Hopefully by now you have read my article on the new Sea-doo RXP-X (link here) so I don’t need to go into too much detail here, but I must admit, hopping onboard this ski again wearing only board shorts and a life vest (you can’t do this every day with NZ weather conditions) instantly put a smile on my face. Every time I have managed to scam a ride on one of these skis, I find myself grinning like a clown and forgetting about all the troubles in the world.
When I tested this ski earlier in the year the water temperatures in Christchurch were not the friendliest and keeping dry was high on the agenda, but this time all I wanted to do was throw the ski around and get wet. I had forgotten how aggressively these skis turn in and must admit I came pretty close to throwing myself off, but lucky enough with the ergo-lock seat system I had my legs tucked right in and managed to use the strength of my legs to stop me from getting thrown off the ski.
Before I go on too much, I must point out that Sea-doo are carrying on their innovation, by adding the iControl system onto all their new models, iControl for those that don’t know is a combination of brakes and neutral, when the skis are first started they start in neutral meaning no more creeping forward like all other watercrafts and with this they have a brake/reverse handle on the left handle bar. This makes maneouvering at the boat ramp or jetty a piece of cake and also adds the safety of being able to slow down from high speeds like no other watercraft can. All the current lineup are now equipped with these features making Sea-doo the current pioneers of technology in the watercraft industry .
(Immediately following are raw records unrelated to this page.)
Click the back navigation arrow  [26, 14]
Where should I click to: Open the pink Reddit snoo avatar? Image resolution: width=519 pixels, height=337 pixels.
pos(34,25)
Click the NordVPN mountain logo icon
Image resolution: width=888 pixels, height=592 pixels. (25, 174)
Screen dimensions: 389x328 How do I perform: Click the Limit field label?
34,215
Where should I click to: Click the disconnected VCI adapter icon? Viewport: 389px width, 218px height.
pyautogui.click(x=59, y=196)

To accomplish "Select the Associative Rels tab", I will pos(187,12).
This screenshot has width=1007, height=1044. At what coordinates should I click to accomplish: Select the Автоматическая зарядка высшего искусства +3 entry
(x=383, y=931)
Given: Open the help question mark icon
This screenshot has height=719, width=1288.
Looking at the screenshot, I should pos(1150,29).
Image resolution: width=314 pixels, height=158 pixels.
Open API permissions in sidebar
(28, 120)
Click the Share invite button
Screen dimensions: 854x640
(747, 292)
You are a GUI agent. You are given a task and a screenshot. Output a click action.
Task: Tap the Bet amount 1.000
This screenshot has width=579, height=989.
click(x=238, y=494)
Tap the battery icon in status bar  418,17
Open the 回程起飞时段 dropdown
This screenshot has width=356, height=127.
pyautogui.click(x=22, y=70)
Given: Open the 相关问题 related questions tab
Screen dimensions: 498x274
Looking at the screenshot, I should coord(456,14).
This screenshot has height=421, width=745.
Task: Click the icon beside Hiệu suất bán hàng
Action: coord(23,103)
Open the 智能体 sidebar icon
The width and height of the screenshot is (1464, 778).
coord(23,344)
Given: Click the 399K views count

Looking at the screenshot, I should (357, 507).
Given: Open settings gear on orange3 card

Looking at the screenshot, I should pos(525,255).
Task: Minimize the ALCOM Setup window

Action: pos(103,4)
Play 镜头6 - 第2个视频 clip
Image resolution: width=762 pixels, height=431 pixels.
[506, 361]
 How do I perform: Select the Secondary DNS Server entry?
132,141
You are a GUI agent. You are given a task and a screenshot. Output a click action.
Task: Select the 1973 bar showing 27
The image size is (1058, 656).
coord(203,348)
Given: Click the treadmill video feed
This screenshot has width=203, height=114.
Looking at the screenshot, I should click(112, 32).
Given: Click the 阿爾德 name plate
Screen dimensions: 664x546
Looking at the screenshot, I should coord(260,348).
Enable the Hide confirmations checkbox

After the RXP-X 260, I pushed my way past the other reporter to grab the lanyard for the other new watercraft for 2012, the Sea-doo GTR. The GTR is designed as a musselcraft on a budget. They have taken their very popular Sea-doo GTI three seater hull and added a 215hp supercharged engine to it. Coming in at just over (NZD)$20k this is one of the cheapest supercharged ski’s on the market.
I was impressed with how much fun the GTR was, it turns in sharp, not quite as aggressive as the RXP-X, but that is the difference of a ski that is designed to race (RXP-X) to a ski that is designed for the family that want a bit more power and speed than the average family. At top speed the watercraft sits very nice and stable in the water and in all sorts of water conditions you always feel like you have full control of the ski. I personally thought the ski felt very light and nimble, but after checking the specs it is only 20kg lighter than the RXP-X and only 5kgs heavier than its normally aspirated brother the GTI. The GTR comes in at 348kg. I hope to be able to do a full write up on the watercraft very soon.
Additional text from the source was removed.